Disconnect/connect USB device from command line

Assume I have a Galaxy phone connected via USB to my mac

Listing USB devices is easy, and I can see my phone connected:

ioreg -p IOUSB -l -w 0

Is it possible, given I have the ioreg output, to disconnect a specific device (without PHYSICALLY disconnecting it)?


Solution 1:

It turns out that there is a way of doing this not only in macOS, but in all *NIX systems thanks to the mvp/uhubctl repository over on GitHub. The program is called uhubctl, and allows you to toggle and cycle power on individual ports for supported USB hubs.

As the description would imply, you'll need to know which USB port the device in question is connected to (or cycle the entire hub if you're confident it won't cause and issues with other peripherals), and I still recommend using diskutil eject diskX (or sudo umount /dev/sdX for Linux and umount diskX for BSD) before power cycling the port to ensure that the device unmounts cleanly.

uhubctl home page is here (you can get source code using git clone https://github.com/mvp/uhubctl).

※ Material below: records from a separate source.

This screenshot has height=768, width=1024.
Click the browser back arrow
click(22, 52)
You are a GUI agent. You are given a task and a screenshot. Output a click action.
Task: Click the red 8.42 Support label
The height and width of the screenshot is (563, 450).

You'll need to compile it from source one way or another, either with make or via brew. By far easiest way to install it in one swoop with brew:

brew tap mvp/uhubctl https://github.com/mvp/uhubctl  
brew install uhubctl

Tested and can confirm working with both Apple and 3rd party USB hubs on macOS 10.13-10.15, and on macOS 11 Big Sur too (including M1 Macs).